Saved data entries:
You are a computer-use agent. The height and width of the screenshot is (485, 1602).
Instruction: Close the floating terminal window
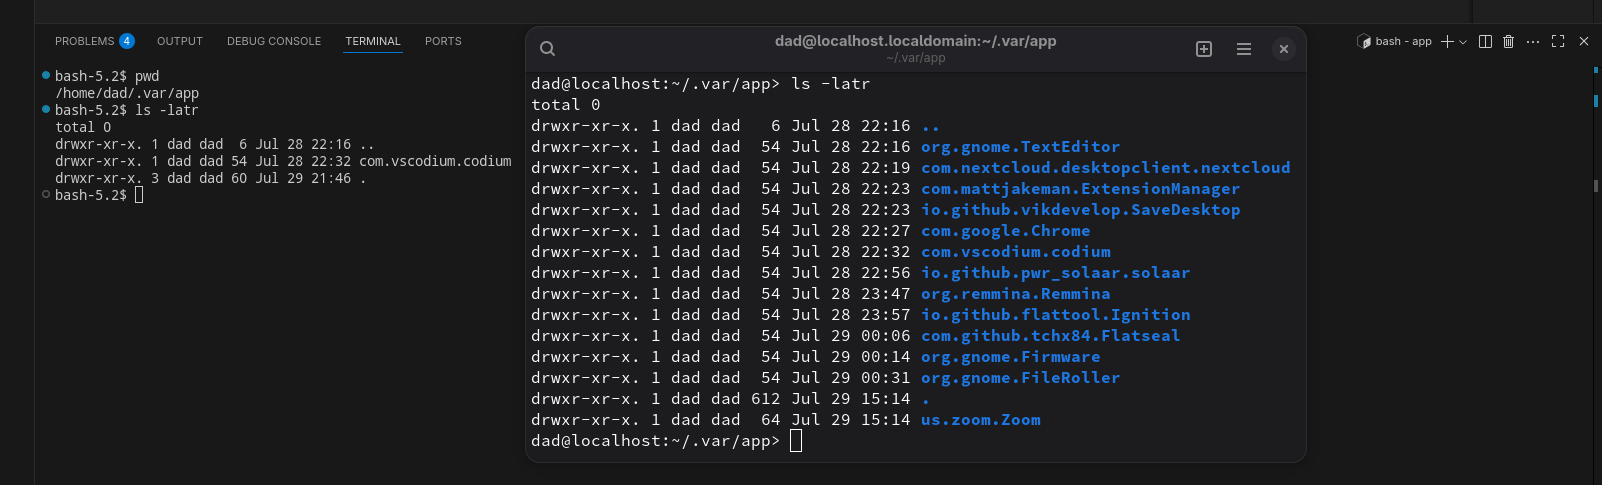click(x=1284, y=49)
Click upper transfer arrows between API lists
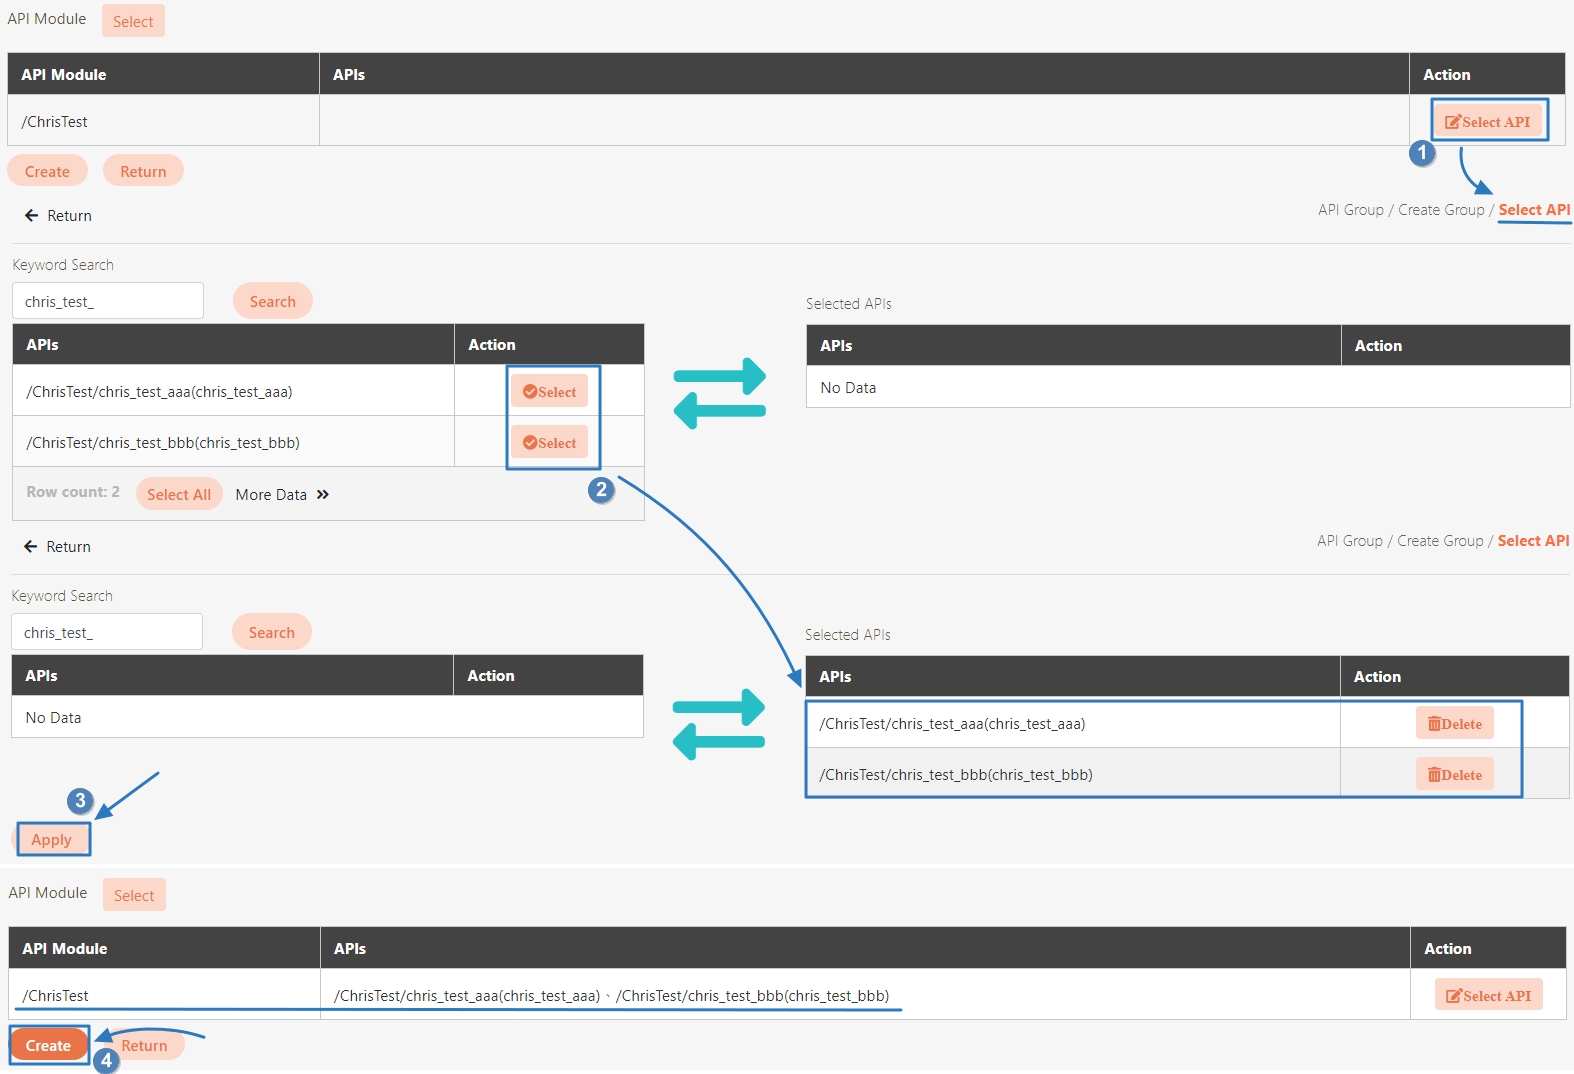1574x1074 pixels. pyautogui.click(x=719, y=393)
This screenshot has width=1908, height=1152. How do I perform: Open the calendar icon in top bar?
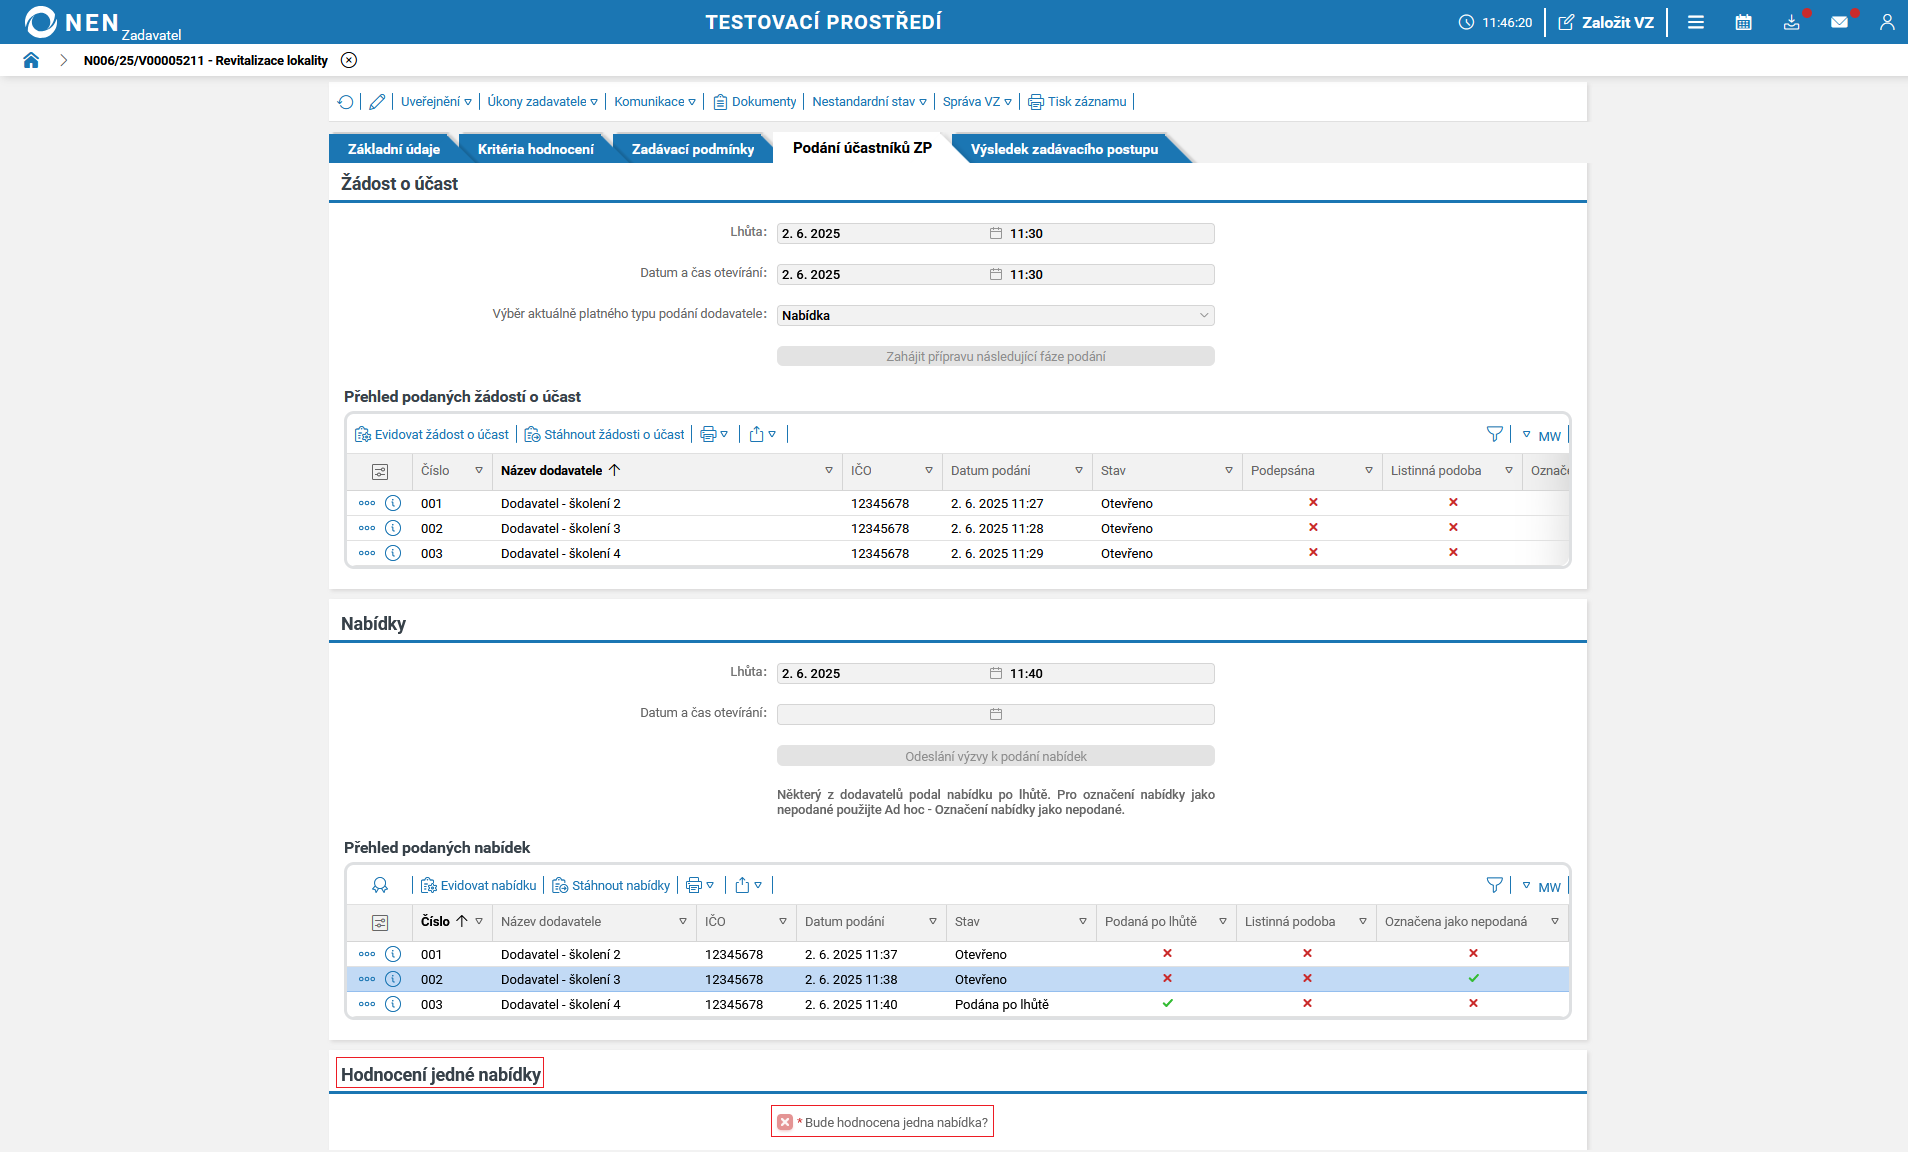click(1743, 22)
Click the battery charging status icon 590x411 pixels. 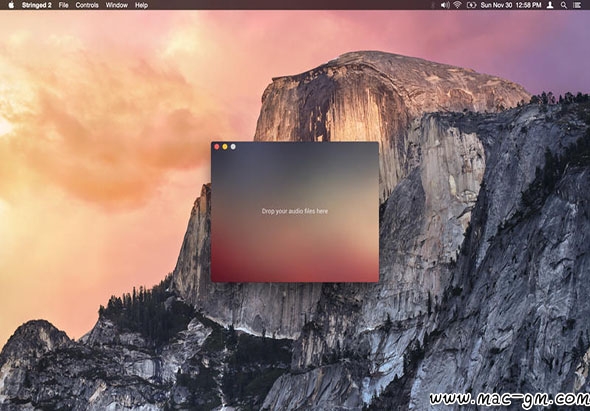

### [EXERCISE DESCRIPTION]
Exactly the lines from the one holding "This screenshot has" to the last line of the records above should be duplicated, with no pictures among them.

### [RESULT OF THIS TASK]
This screenshot has width=1908, height=1152. How do I perform: Open the calendar icon in top bar?
click(1743, 22)
Click the battery charging status icon 590x411 pixels. 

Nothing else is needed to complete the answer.